2.04.2011

And Ain't I a Woman?

“And Ain’t I a Woman?” is a very witty and to the point speech that was given by Sojourner Truth at the Ohio Women’s Rights Convention in 1851. In it, she makes many good points that are helpful in the arguments for having both rights for blacks and rights for women, and the way she does this makes it fun to listen to her and also keeps it simple so that most any audience can see what she is trying to say. It is this down to earth attitude throughout the speech and its pertinence to the original audience that group it as a piece of Realist literature with some Regionalism because of her dialect.

This dialect is very obvious in its origins to anyone who knows anything about Sojourner Truth. It stems from the fact that she was an escaped slave and adopted the dialect of most Southerners, white and black alike. You can recognize the dialect when she uses words such as “ain’t” and “honey,” when addressing someone, and also when she shortens words such as “because” into simply “’cause” (Truth 370). Lots of public speakers in today’s modern society choose to adopt a different dialect, usually the standard “Midwestern” accent, in order to conform to a more normal sounding crowd, but Sojourner Truth proudly displays her heritage through her speech, thus making her part Regionalist.

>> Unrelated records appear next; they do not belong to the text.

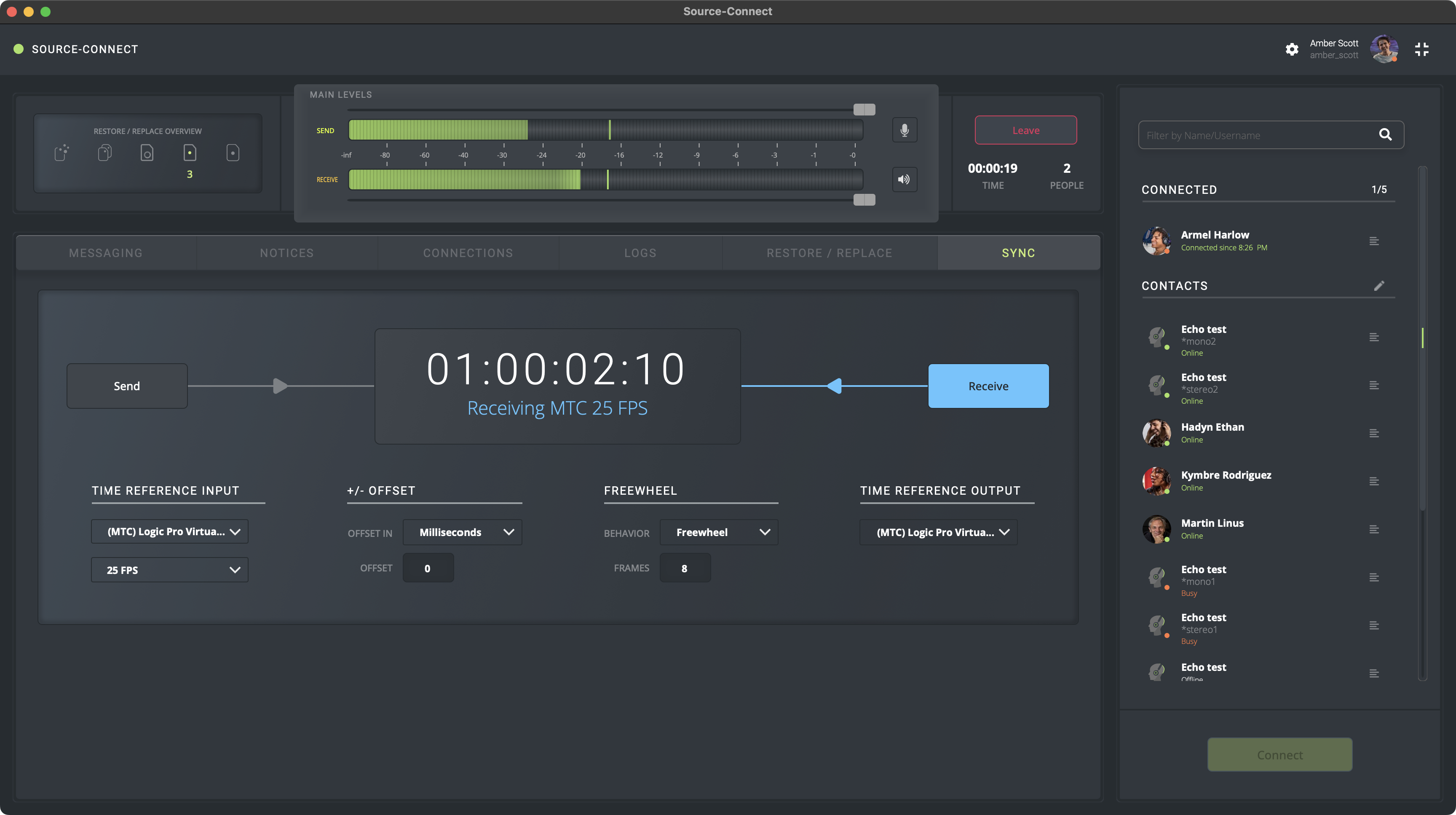1456x815 pixels.
Task: Mute the receive speaker icon
Action: [x=905, y=180]
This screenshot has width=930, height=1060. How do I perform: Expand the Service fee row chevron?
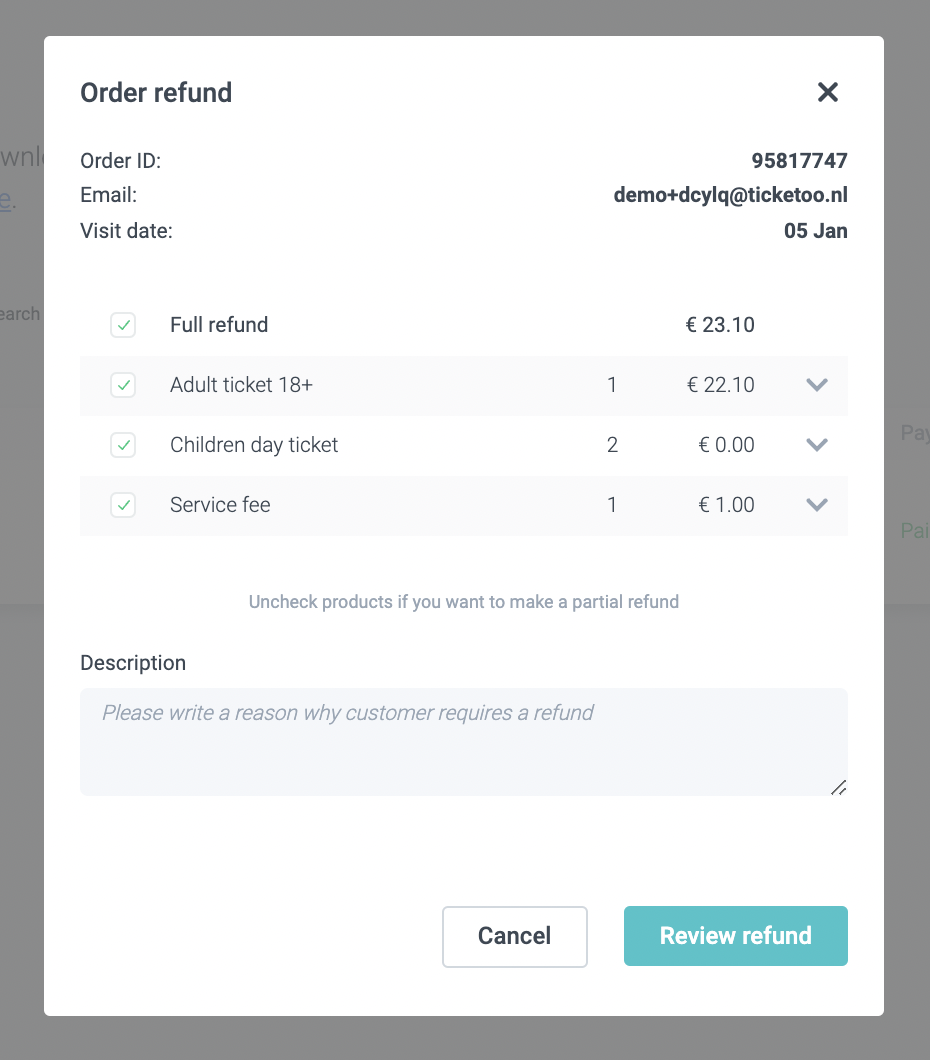[817, 505]
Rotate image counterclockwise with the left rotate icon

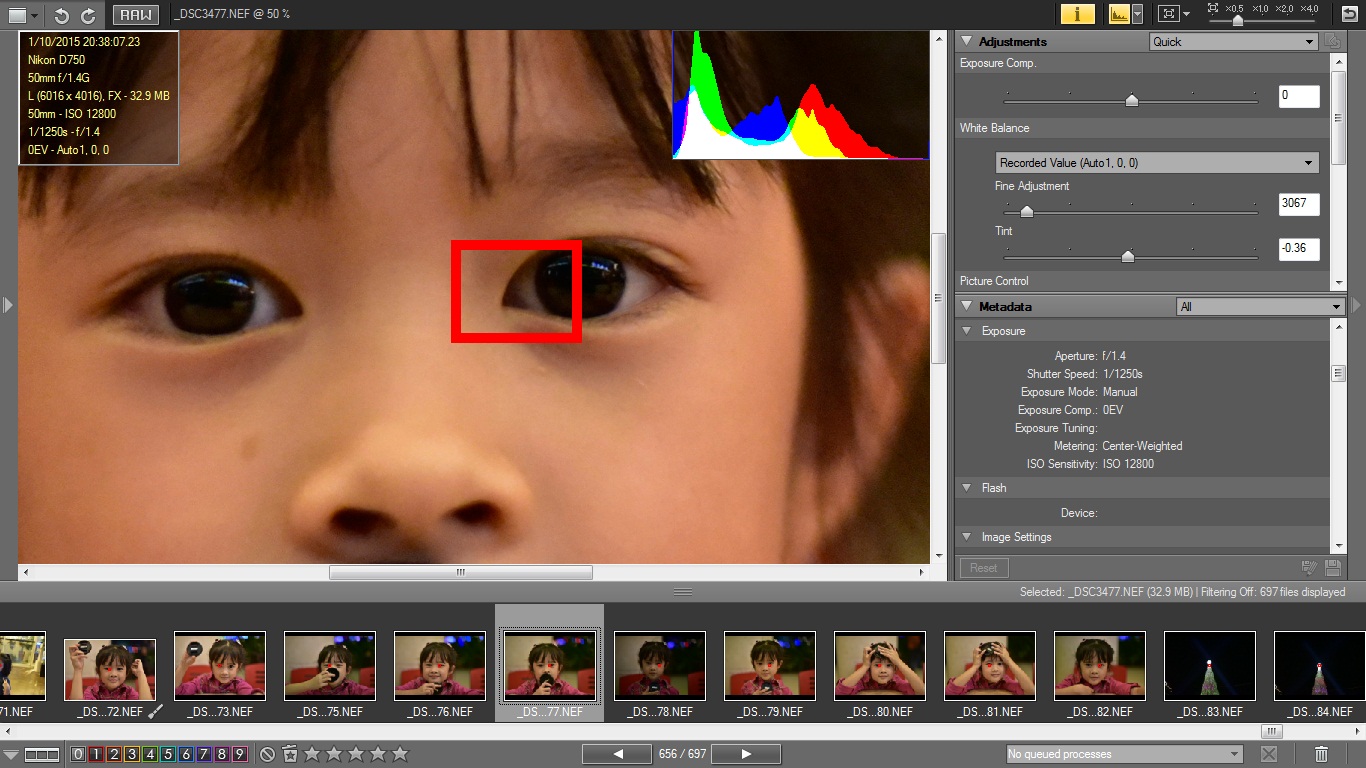coord(62,15)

The Realism in her speech, though, comes from the subject matter itself. She was indeed talking to a group of people at a women’s rights convention in Ohio about what another speaker, a man, presumably a preacher, was saying to the crowd against women’s rights. She says that he claimed that women need to be taken care of and helped into carriages and over mud puddles and things similar to that (Truth 370). She retorts that nobody ever does any of these things for her, even though she is a woman. She then also says that he says that women can’t have rights because Christ was not a woman, to which she replies that Christ came from God and a woman, and that men had nothing to do with him (Truth 370). She also encourages the women by saying, “If the first woman God ever made was strong enough to turn the world upside down all alone, these women together ought to be able to turn it back, and get it right side up again” (Truth 370).

The reason these things make her speech Realistic is because they are extremely pertinent to her audience. She speaks about women’s rights, and why women should have rights, but she is not speaking to a room full of conservative men. She is speaking to a crowd of mainly women at a women’s rights convention who are looking for arguments to use in favor of their cause, and she gives these arguments to them. Realism is all about things pertaining to the current situation or literature and art that activates social change, and this is just what Sojourner Truth’s speech does. Therefore, it is entirely appropriate and right to name her a Realist.

Works Cited

Truth, Sojourner. "And Ain't I a Woman?" GlencoeLiterature. Ed. Jeffrey D. Wilhelm. American Literature ed. Columbus: McGraw-Hill, 2009. 370. Print.